There were so many places I wanted to see in this wonderful city and my mission on this day was to explore Old Montreal. On my way I visited a 19th century Cathedral. As I opened the door to the Basilique-Cathedrale Marie-Reine-du-Monde, I could not believe my eyes. I was unexpectedly taken back by the beauty, the utter tranquility and smell of candles burning. I had to take a seat on one of the pews. I set my camera and iPhone down and sat in awe of the solitude of this sacred place. Tears began to roll down my cheek. I was spiritually and emotionally moved being caught up in the historic beauty of this place. I had seen pictures before and had always been fascinated with visiting this special place.

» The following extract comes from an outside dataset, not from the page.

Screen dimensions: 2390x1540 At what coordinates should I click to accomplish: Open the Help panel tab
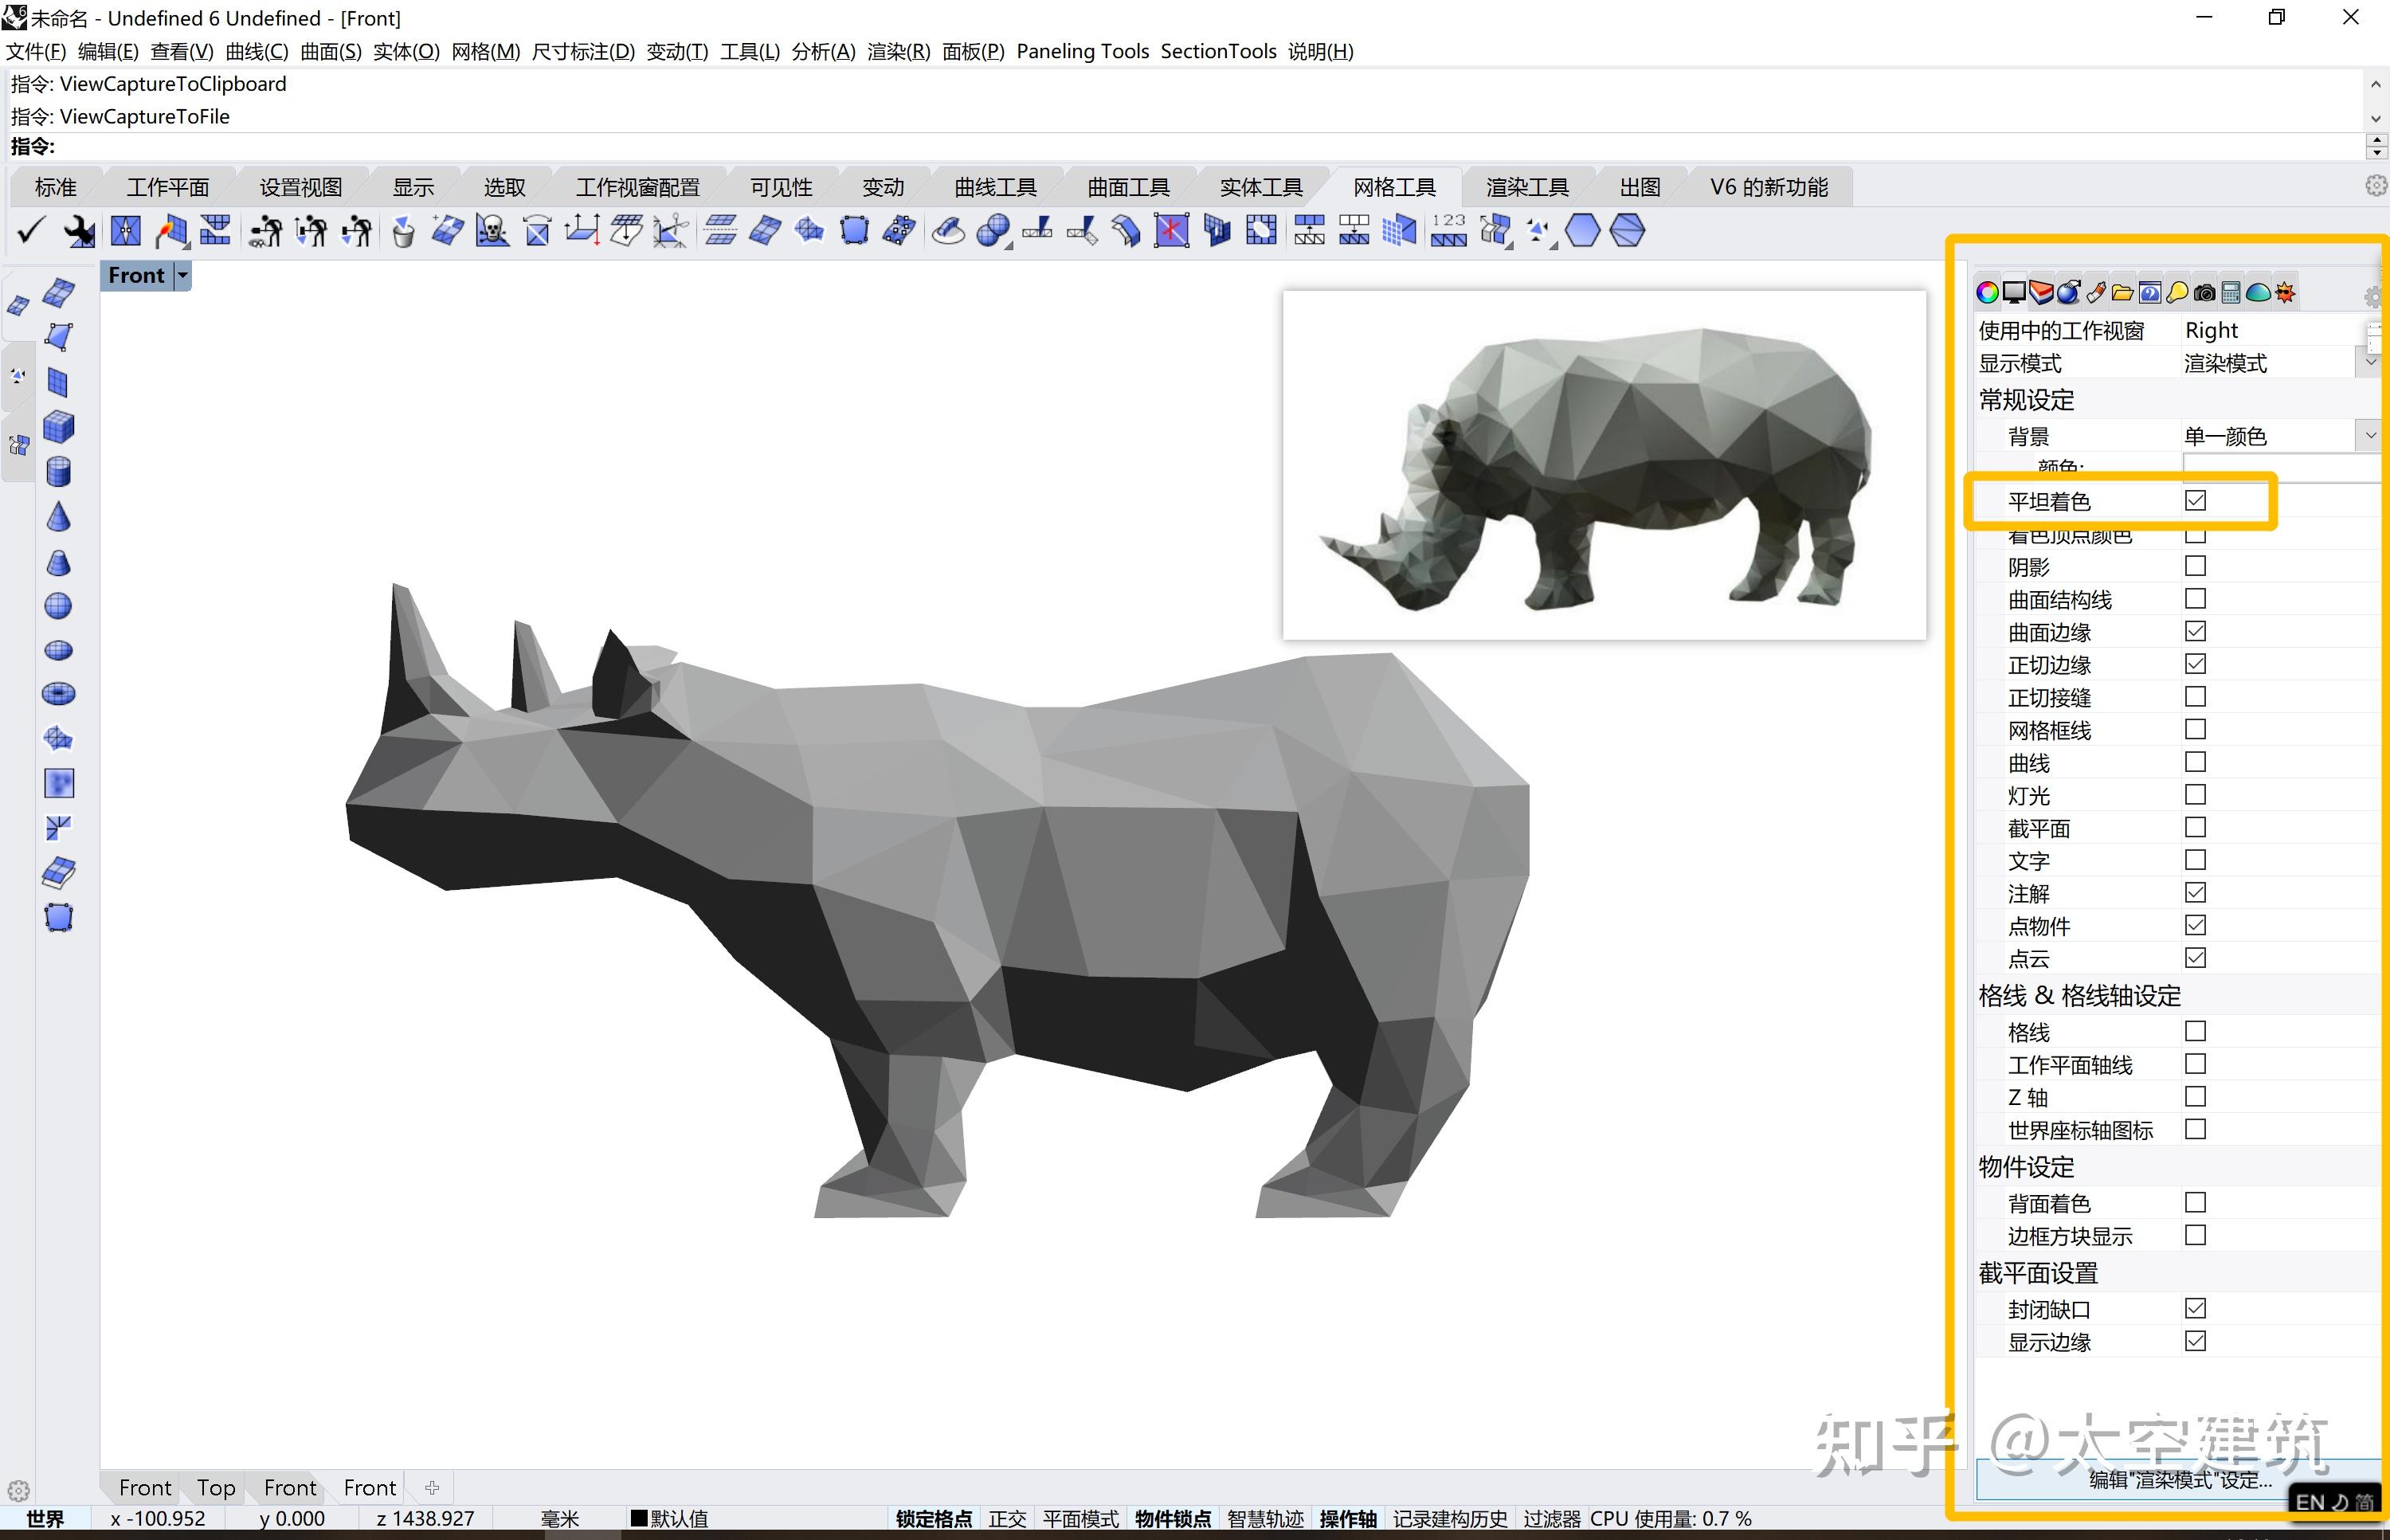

The Basilique-Cathedrale Marie-Reine-du-Monde is actually a smaller replica of St. Peters Basilica in Rome. The foundation was laid in 1870 and total restoration work was done between 1955 and 1960.
In 2002, the cathedral was recognized for its national historic and architectural significance by the Historic Sites and Monuments Board of Canada.

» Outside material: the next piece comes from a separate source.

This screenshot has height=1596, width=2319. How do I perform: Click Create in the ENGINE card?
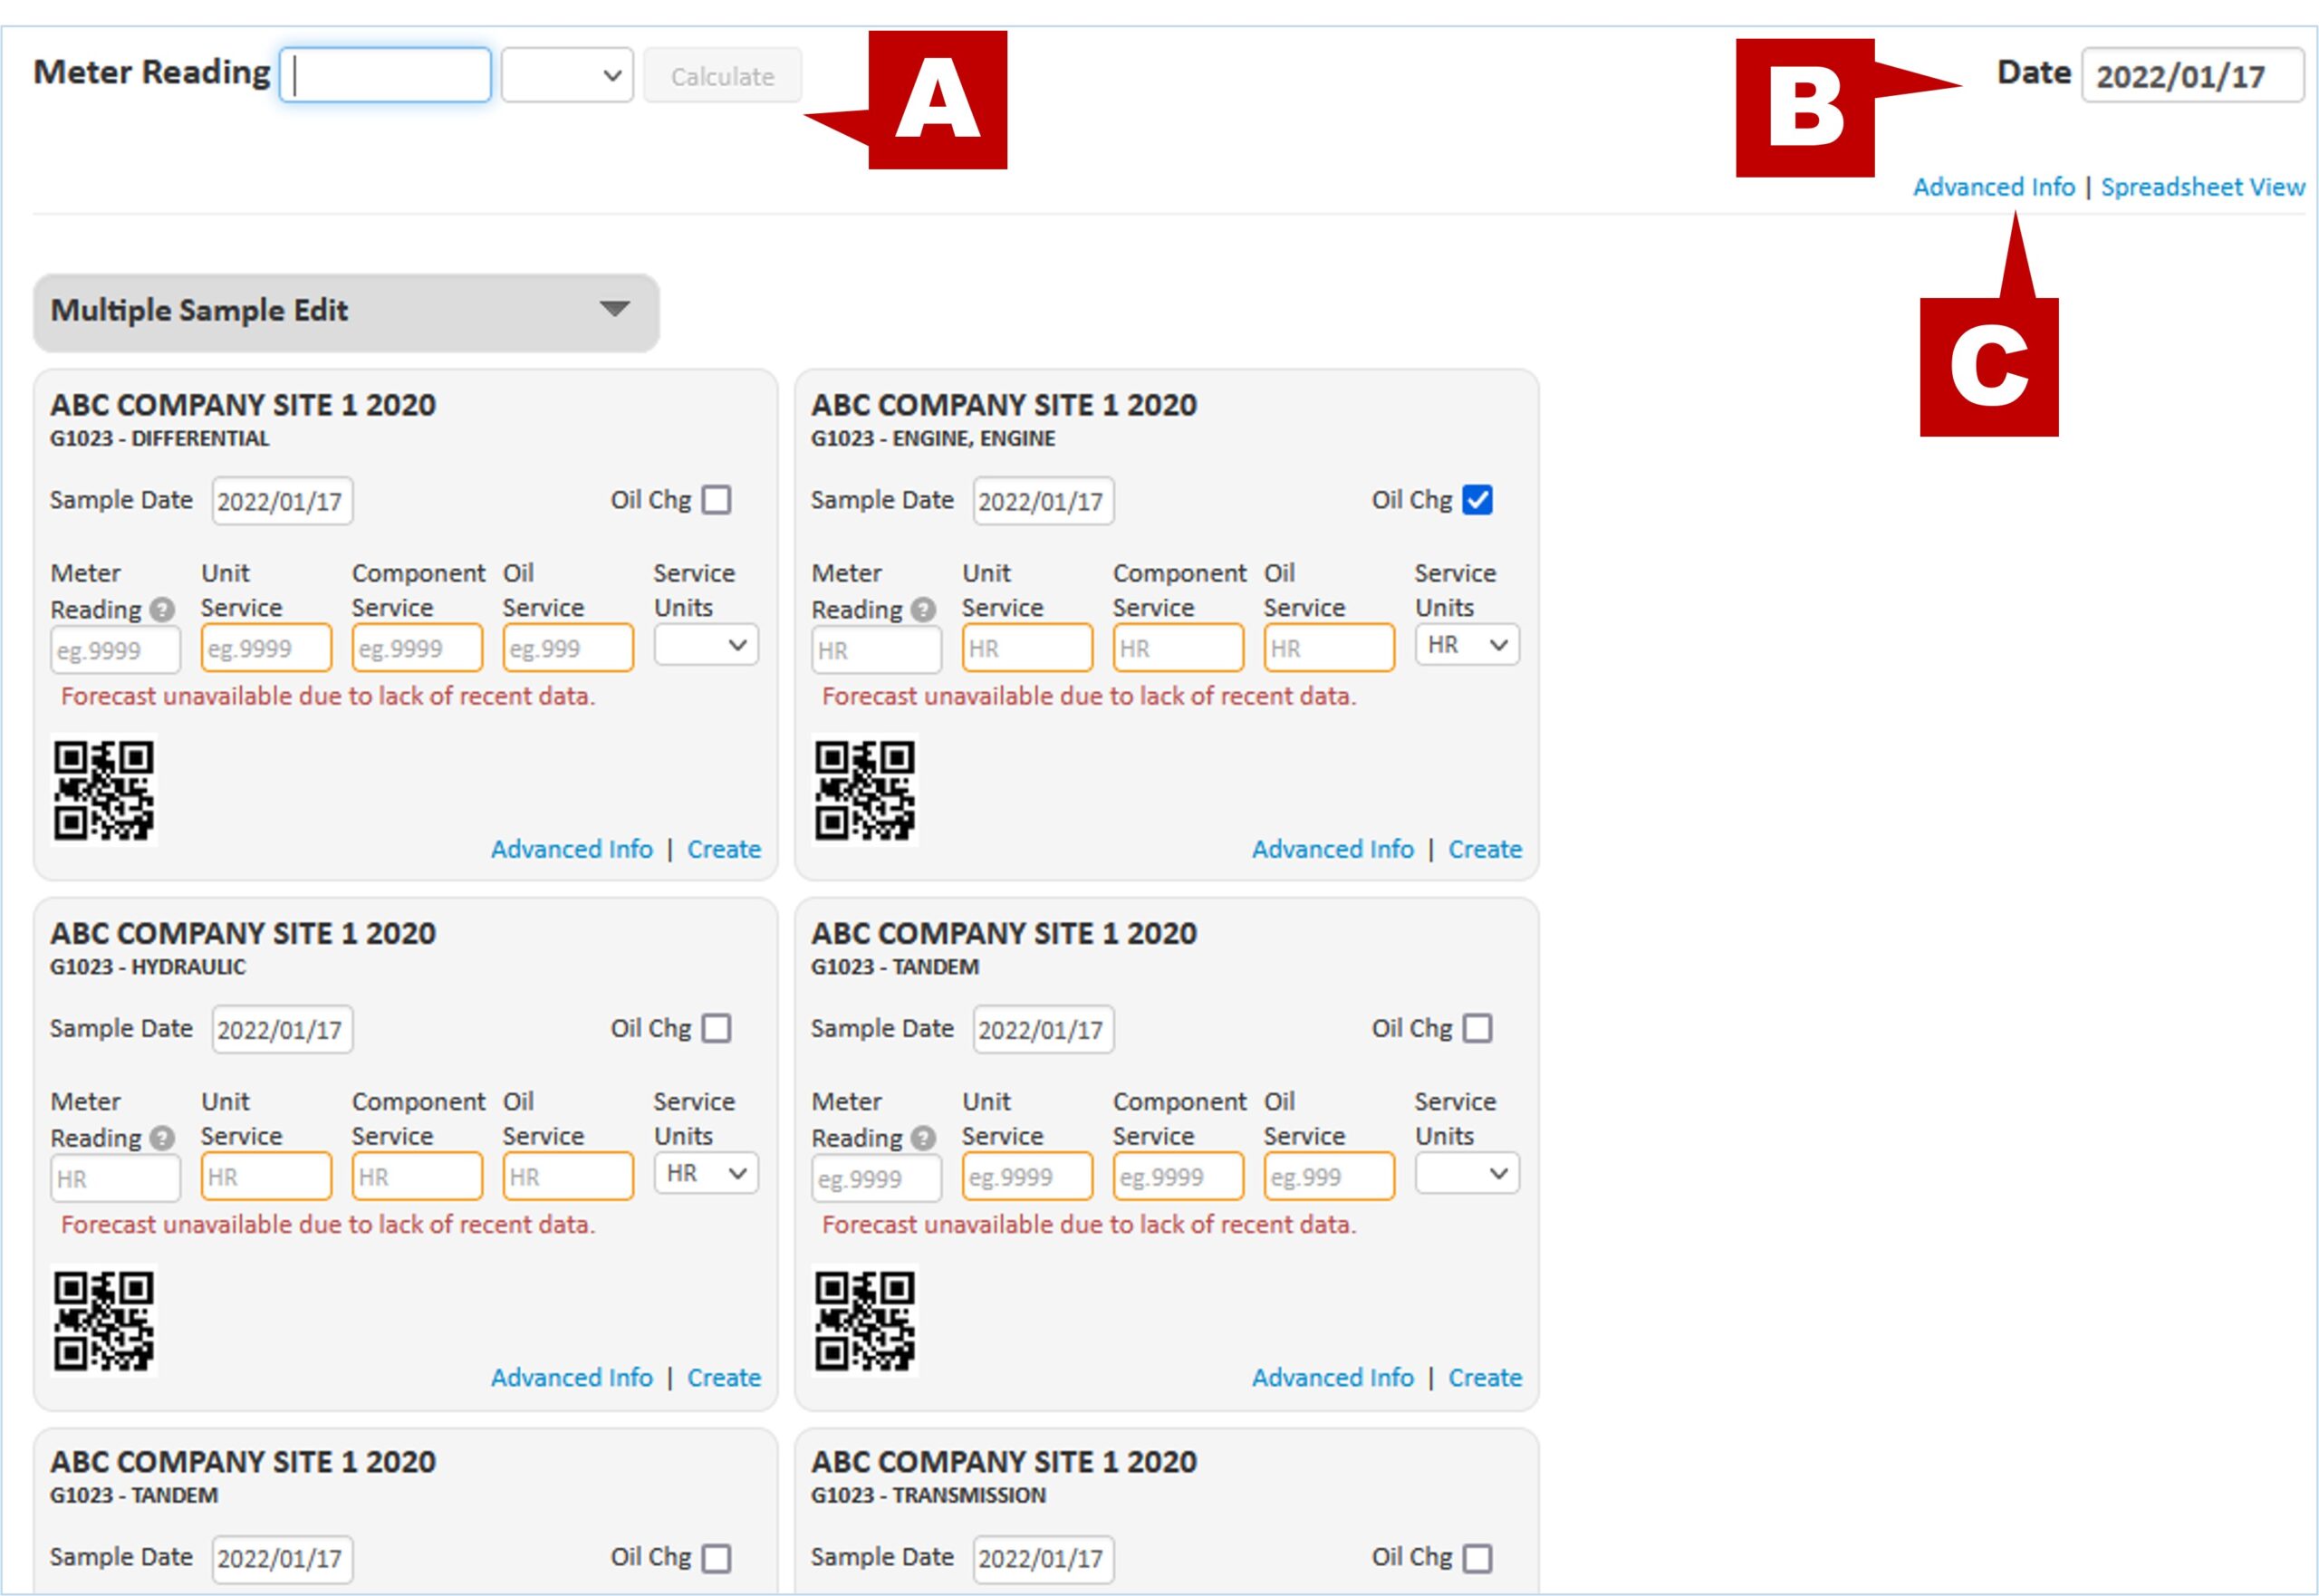1485,849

Admission is free and a gift shop is located to the left of the entry room. Inside the cathedral you will find numerous historical paintings from the 19th century and a faithful reproduction of Gian Lorenzo Bernini’s famous Baldacchino from St. Peters in Italy. Most of the artwork was painted between 1907 and 1909 by Georges Delfosse, a local artist. The Great Organ of the Basilica was introduced in 1893 and is located upstairs above the entrance, behind the pews.
There are also several bishops buried in the Cathedral in a separate chapel located inside. Finished in 1933, it is the final resting place of the Archbishops and Bishops of Montreal. The walls and floor are made of Italian marble and in the center is Msgr Bourget’s tomb which was sculpted in Rome.
While in Montreal, have you visited the Basilique-Cathedrale Marie-Reine-du-Monde? If so, please share your experience. I would like to hear about it.